On December 12, 2016, Trump tweeted “the F-35 program and cost is out of control.” Ten days later, he tweeted “based on the tremendous cost and cost overruns of the Lockheed Martin F-35, I have asked Boeing to price-out a comparable F-18 Super Hornet!” After the president-elect’s second tweet Lockheed’s stock value dropped more than $1 billion in minutes.
However, on January 30, 2017, Trump announced a “deal” with Lockheed Martin to reportedly trim $600 million from the F-35’s final price tag. But the projected savings were actually part of multi-year bulk purchases for the warplane that the government had been negotiating well before Trump took office. Since then, Trump has learned to love the F-35.
While visiting troops responding to hurricane-ravaged Puerto Rico, Trump told troops "Amazing job. So amazing that we're ordering hundreds of millions of dollars of new airplanes for the Air Force, especially the F-35…you can't see it. Literally you can't see it. It's hard to fight a plane you can't see right?” He has repeatedly praised “that beautiful F-35" and frequently makes statements that suggest he thinks the radar-evading stealth plane is literally invisible.
“His initial instincts on these programs are actually pretty good. Questioning the F-35 is a good instinct.” Grazier tells Playboy. “[But] the information that reaches him is very filtered. He talks to generals and the Secretary of Defense, and they’ll feed him the information that they want him to see. I think there’s a lot of that going on.”
In a very fundamental sense, what makes it so expensive is that was the mission. The mission was to send a lot of money to the contractor.
On March 7, Vice Admiral Mathias Winter—the current head of the F-35 Joint Program Office—told the U.S. House Armed Services Committee that continued development and support for the plane would cost in the neighborhood of $16 billion annually over the next seven years. “[This] is an astonishingly high amount and, as far as I am aware, greatly exceeds any cost figures previously provided to Congress,” Rep. Nicola Tsongas told the admiral.
The Pentagon’s independent cost unit found that it could cost as much as $1.1 trillion to keep the planes flying and maintained through 2070—with up to half of that money being spent on contractor support. An internal analysis released after Winter’s testimony determined that the Air Force may need to subtract 590 fighters from the total 1,763 it plans to order if the service can’t find ways to trim the planes’ upkeep costs.
But even with a few cuts, nothing can stop the F-35 from being delivered—and there’s still a lot of people happy about that. Among them are Vermont politicians. At a press conference earlier this year, Vermont governor Phil Scott told reporters he’s “all in for the F-35” and thinks “it will be extremely beneficial for Vermont in its entirety, as part of the economy and part of the economic opportunity in the future for Vermont.”
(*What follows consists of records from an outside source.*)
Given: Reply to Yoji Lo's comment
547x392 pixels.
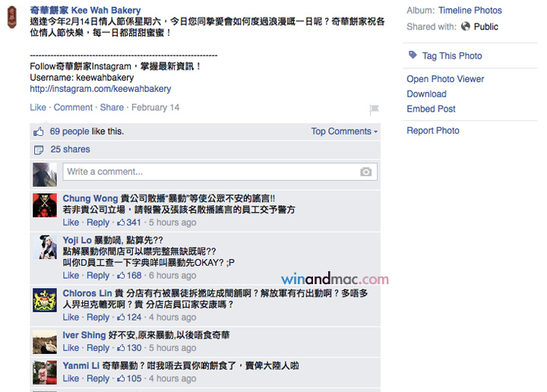Looking at the screenshot, I should click(x=98, y=276).
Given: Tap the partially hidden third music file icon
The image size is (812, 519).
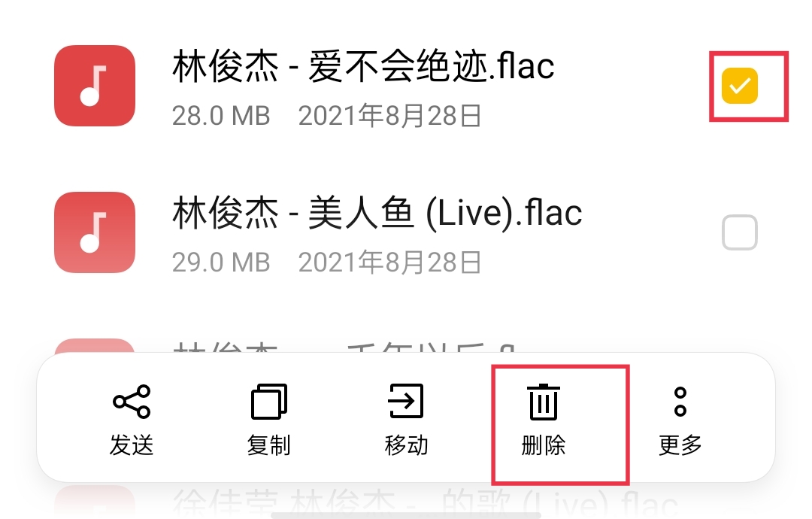Looking at the screenshot, I should (95, 346).
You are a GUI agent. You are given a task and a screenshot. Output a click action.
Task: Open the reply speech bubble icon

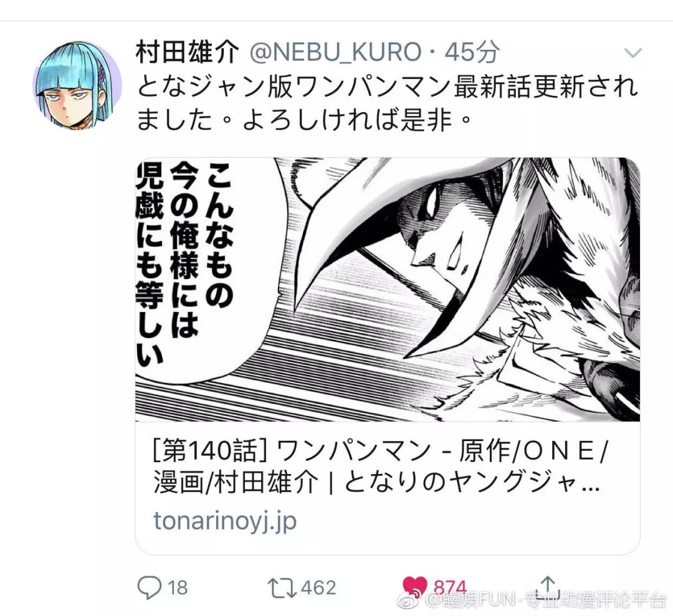pyautogui.click(x=150, y=587)
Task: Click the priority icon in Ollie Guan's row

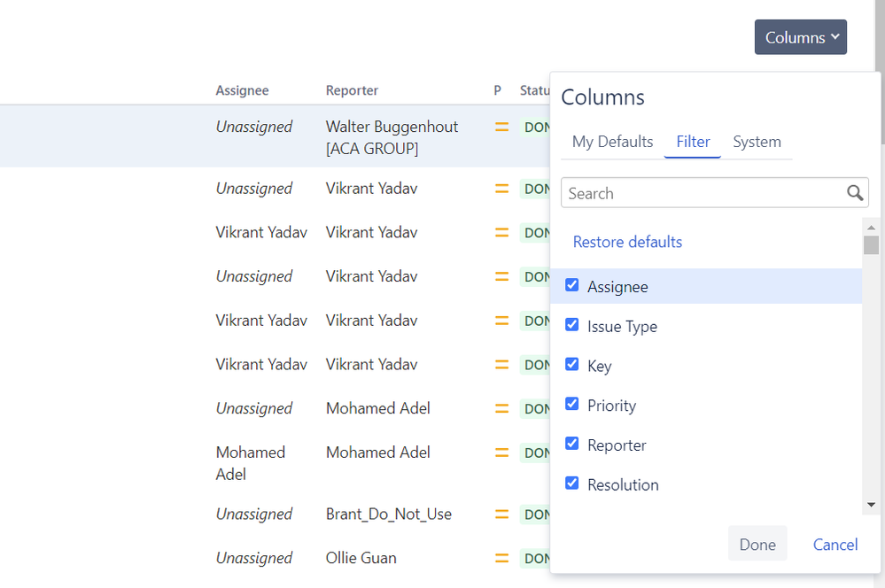Action: 501,558
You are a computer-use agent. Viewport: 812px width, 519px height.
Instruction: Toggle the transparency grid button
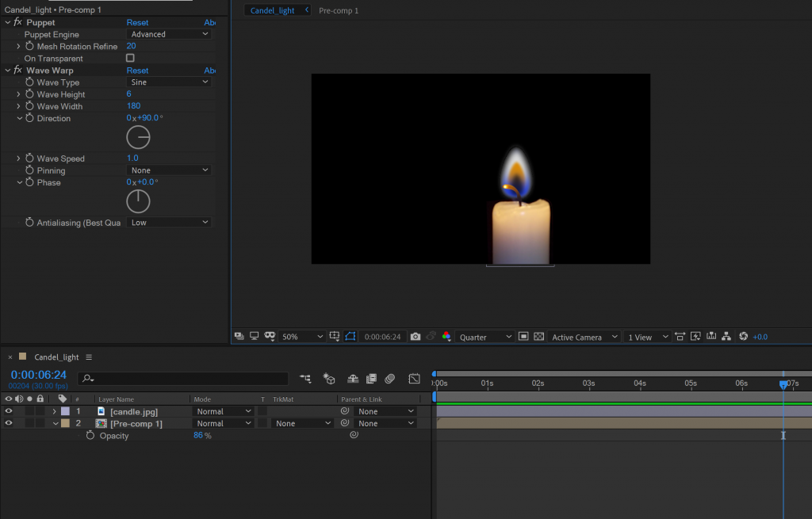pyautogui.click(x=539, y=337)
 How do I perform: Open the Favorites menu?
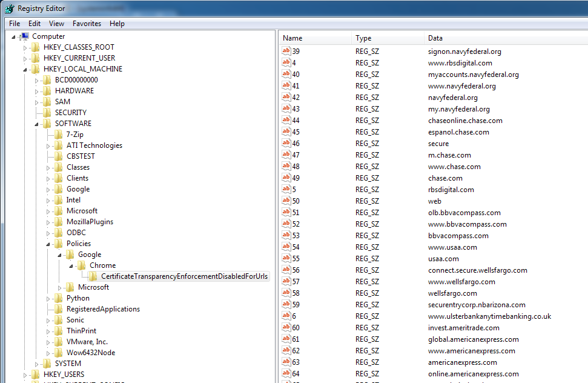click(x=87, y=24)

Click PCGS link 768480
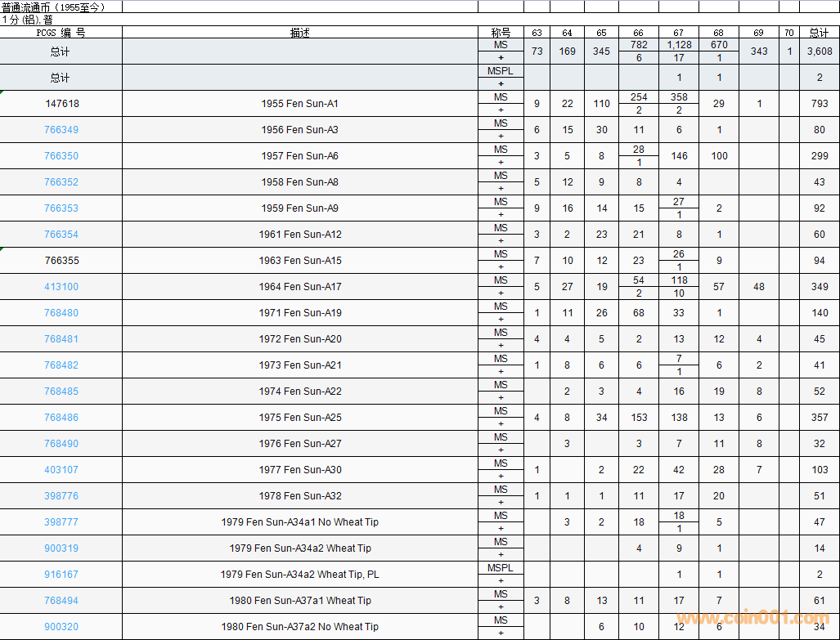click(x=61, y=313)
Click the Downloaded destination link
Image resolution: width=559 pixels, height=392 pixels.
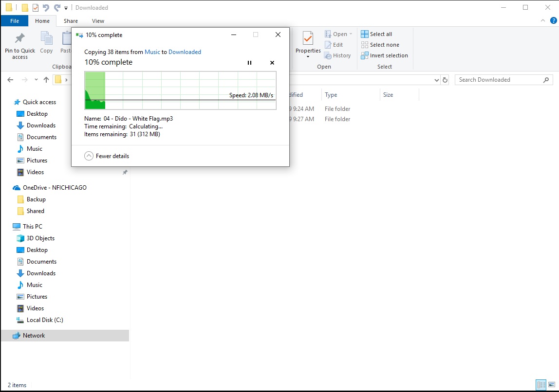coord(185,52)
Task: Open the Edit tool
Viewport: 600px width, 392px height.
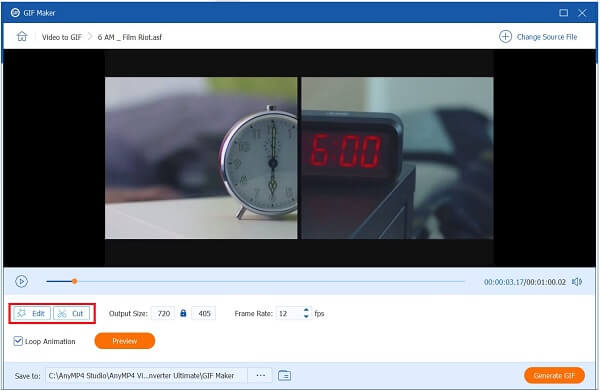Action: coord(32,314)
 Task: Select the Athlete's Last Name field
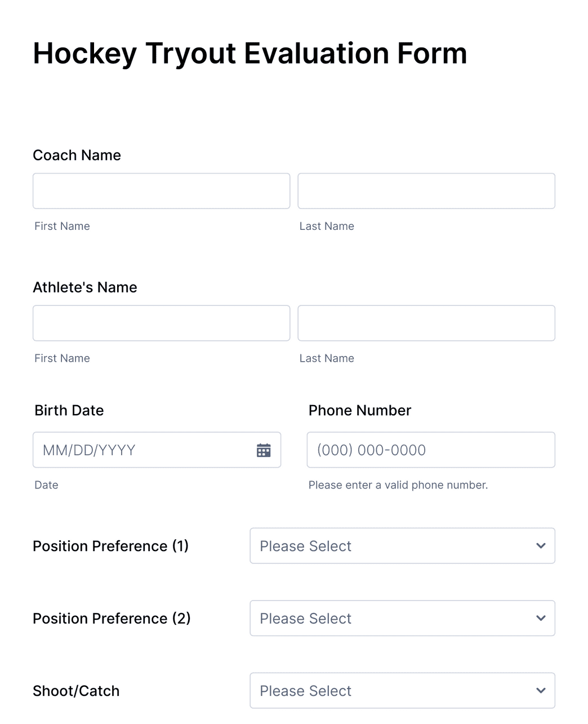[426, 323]
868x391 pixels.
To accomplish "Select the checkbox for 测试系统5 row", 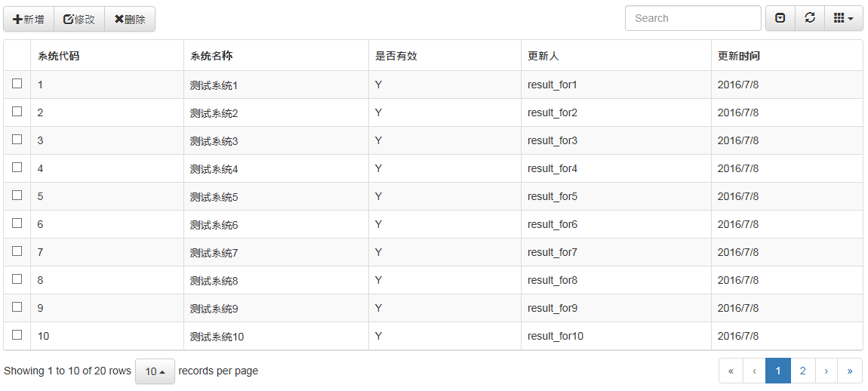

“There were huge cost overruns, you might not like the process, you may not like the amount of money that we’re spending,” Bernie Sanders told a local NBC affiliate in a March 29 interview. “Those are legitimate concerns, but right now the F-35 is the plane. And if it does not come to Vermont it will go to another community. And for many, many reasons I think the National Guard deserves to have that plane here.”
The U.S. has already sunk a fortune into the plane. The program has created thousands of jobs across the country. The F-35 is too big to fail. But regardless of whether the plane can actually win battles, Sprey argues that it has successfully done what it was built to do. “In a very fundamental sense, what makes it so expensive is that was the mission. The mission was to send a lot of money to the contractor,” he argues. “It was simply to replace the previous airplanes and to be more expensive.”